Bueckers’ outing was a treat for fans, who last saw her in game action for the Wings’ regular season finale on Sept. 11. Monday showed that she can dominate in any format, and Unrivaled is certainly unique.

“People are used to the 5-on-5, so to be able to watch 3-on-3 and different players and the different setting, and a different format — it’s just really, really fun,” Bueckers said in her postgame news conference.

Unrivaled teams play on a 72-by-49.2-foot court, with just three players from each club taking to it at a time, and it’s in front of an intimate crowd of around 1,000 people.

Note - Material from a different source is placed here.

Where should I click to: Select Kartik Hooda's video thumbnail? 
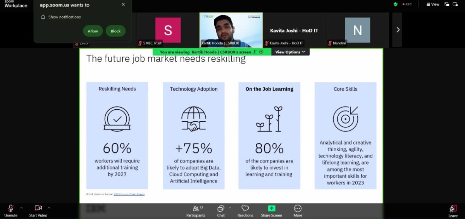pos(231,30)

Just one free throw is granted when a player is fouled, with one shot being worth two points for a foul on a 2-point shot or three points on a three-point attempt. Free throw attempts after a foul on a made basket is worth one point.

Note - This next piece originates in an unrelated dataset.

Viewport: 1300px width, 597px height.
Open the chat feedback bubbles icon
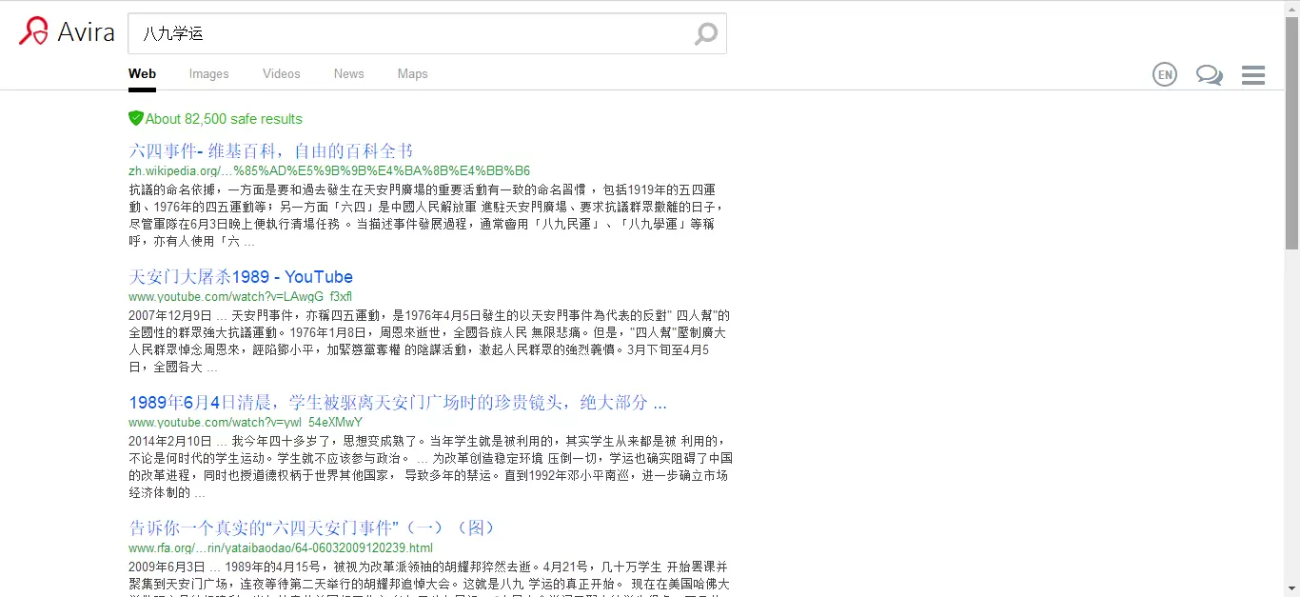click(1209, 74)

Games have three 7-minute quarters. The final quarter utilizes a winning score to end the contest, adding 11 points to the higher score between teams at the end of the third quarter. Bueckers’ Breeze led Phantom 57-51 to end the third quarter. The winning score was 68.

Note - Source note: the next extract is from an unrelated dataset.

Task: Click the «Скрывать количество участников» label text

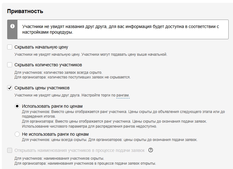Action: tap(48, 65)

There is no overtime in Unrivaled, games can end on a free throw and an 18-second shot clock is used. The WNBA uses a 24-second shot clock.

Bueckers, also an investor in the league where she will reportedly make more in her first year than her entire four-year WNBA rookie salary, said she certainly felt that change in pace.

“Today, I felt the conditioning aspect of it,” Bueckers said. “This is so fast-paced … The conditioning is an aspect I think that we’re all getting used to.”